The JUNO experiment and its electronics readout system
Pierre-Alexandre Petitjean, Barbara Clerbaux, Marta Colomer, Molla, Yifan Yang

TL;DR
The paper describes the design and current status of the electronics readout system for the JUNO neutrino experiment, which aims to determine neutrino properties using a large liquid scintillator detector with extensive photomultiplier coverage.
Contribution
It presents the detailed design and implementation status of JUNO's electronics system, including the front-end and back-end components, tailored for large-scale neutrino detection.
Findings
Electronics system design successfully supports JUNO's detection goals.
Current production status indicates readiness for full deployment.
System architecture ensures precise signal processing and data acquisition.
Abstract
The main goal of the Jiangmen Underground Neutrino Observatory (JUNO) under construction in China is to determine the neutrino mass hierarchy and to measure oscillation parameters to the sub-percent level.
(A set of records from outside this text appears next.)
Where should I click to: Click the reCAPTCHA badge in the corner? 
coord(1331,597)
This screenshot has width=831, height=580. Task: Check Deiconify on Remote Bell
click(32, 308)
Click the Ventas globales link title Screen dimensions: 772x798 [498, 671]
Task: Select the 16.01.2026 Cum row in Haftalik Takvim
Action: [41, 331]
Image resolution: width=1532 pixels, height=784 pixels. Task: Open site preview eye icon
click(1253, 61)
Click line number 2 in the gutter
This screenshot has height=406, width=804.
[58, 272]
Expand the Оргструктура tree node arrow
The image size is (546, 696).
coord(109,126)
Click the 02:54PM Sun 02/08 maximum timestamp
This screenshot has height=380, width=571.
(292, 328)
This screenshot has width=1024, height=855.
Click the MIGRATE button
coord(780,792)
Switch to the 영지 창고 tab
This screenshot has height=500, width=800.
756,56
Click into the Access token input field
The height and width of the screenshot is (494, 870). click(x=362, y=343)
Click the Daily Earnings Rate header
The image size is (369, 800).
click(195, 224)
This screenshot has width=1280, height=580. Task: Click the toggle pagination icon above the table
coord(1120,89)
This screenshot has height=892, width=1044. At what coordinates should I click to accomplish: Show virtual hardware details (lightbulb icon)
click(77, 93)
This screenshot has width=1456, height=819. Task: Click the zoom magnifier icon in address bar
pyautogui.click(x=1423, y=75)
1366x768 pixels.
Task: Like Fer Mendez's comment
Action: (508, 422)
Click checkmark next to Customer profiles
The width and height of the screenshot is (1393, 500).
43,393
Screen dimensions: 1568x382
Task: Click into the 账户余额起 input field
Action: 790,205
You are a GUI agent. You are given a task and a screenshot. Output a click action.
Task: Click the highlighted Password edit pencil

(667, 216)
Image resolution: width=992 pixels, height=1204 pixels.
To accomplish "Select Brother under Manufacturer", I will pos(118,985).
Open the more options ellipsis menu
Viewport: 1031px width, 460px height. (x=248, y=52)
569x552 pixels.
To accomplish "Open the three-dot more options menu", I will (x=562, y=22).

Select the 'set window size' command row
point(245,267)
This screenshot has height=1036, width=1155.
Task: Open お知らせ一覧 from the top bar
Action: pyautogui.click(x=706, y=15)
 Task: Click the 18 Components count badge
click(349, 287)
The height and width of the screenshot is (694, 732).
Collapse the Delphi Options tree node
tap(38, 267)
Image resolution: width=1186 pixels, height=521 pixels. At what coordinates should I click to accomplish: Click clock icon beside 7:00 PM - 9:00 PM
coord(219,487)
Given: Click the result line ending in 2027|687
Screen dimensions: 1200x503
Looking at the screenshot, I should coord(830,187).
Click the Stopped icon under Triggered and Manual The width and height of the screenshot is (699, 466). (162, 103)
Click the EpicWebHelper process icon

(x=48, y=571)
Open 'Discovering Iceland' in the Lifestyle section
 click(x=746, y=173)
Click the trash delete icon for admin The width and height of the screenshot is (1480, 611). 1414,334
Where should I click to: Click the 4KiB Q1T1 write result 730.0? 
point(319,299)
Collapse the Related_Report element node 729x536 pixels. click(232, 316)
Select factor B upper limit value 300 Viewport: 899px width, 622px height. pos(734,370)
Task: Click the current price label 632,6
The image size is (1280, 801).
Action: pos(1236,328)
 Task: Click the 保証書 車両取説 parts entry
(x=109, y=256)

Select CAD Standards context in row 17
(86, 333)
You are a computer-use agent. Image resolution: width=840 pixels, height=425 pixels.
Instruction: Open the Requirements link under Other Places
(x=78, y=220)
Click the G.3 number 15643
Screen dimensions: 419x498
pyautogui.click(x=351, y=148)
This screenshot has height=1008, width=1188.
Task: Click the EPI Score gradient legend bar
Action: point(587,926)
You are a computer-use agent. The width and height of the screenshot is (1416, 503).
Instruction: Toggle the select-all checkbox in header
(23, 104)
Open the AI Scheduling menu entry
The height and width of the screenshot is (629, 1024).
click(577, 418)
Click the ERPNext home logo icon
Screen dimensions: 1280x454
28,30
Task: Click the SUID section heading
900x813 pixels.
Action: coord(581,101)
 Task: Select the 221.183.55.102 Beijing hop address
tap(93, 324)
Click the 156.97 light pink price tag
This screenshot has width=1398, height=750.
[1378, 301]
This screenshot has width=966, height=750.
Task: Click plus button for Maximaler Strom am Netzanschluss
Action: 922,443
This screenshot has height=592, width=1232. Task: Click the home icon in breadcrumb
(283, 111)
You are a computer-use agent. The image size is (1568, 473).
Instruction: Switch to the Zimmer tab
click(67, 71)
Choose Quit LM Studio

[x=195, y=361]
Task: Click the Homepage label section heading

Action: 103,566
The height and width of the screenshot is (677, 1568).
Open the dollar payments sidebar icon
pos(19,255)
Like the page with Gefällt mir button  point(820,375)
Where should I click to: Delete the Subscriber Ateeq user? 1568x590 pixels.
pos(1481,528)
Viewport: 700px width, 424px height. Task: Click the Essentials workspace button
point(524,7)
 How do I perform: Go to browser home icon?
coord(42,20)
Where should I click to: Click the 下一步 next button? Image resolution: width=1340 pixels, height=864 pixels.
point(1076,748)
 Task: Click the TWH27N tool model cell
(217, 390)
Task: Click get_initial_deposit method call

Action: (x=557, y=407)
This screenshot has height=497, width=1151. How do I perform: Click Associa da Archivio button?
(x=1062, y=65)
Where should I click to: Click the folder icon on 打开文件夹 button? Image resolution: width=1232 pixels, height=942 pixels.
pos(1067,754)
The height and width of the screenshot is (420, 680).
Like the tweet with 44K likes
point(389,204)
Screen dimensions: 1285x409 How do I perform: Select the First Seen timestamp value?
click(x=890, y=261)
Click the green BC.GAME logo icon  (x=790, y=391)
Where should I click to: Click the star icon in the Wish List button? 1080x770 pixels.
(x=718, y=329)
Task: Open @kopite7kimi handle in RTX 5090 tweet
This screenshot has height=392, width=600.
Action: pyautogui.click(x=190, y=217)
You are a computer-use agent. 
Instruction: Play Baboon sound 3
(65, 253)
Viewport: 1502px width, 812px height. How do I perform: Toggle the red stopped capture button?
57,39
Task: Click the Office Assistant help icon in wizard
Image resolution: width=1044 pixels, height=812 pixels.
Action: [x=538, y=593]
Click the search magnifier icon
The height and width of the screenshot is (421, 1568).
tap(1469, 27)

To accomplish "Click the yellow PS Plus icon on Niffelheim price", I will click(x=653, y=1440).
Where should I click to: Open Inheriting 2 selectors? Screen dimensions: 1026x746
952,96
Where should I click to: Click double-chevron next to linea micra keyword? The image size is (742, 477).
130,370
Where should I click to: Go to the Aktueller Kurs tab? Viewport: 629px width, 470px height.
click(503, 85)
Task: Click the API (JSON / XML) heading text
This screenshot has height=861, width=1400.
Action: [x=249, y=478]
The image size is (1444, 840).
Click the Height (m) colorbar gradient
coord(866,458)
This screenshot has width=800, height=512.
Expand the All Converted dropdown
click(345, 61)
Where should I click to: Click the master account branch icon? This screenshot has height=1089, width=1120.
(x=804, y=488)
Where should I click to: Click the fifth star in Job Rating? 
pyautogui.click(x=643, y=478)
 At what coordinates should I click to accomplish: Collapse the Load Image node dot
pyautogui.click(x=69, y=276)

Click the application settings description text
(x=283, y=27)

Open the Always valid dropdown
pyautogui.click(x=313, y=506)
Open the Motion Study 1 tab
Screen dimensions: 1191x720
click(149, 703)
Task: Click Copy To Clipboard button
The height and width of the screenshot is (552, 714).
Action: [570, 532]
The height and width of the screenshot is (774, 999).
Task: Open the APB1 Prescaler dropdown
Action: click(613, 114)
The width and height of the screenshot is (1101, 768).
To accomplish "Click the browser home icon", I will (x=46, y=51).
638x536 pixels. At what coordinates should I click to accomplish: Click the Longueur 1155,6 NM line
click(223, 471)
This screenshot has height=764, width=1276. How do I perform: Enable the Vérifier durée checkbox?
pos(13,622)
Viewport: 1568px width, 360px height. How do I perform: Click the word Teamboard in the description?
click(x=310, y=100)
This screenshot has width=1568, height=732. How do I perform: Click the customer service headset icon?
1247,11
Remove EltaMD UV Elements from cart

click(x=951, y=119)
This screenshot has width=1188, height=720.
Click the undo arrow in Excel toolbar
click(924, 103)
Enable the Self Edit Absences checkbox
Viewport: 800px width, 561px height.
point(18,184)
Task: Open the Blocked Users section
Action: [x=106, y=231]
The detector consists of 20 ktons of liquid scintillator instrumented by 17612 20-inch photo-multiplier tubes, and 25600 3-inch small PMTs, with photo-cathode coverage of 77%. The electronics system is separated into two main parts. The front-end system, sitting under water, performs analog signal processing. The back-end electronics system, sitting outside water, consists of the DAQ and the trigger. The current production status of the experiment as well as the design of the electronics system will be reported in the presentation.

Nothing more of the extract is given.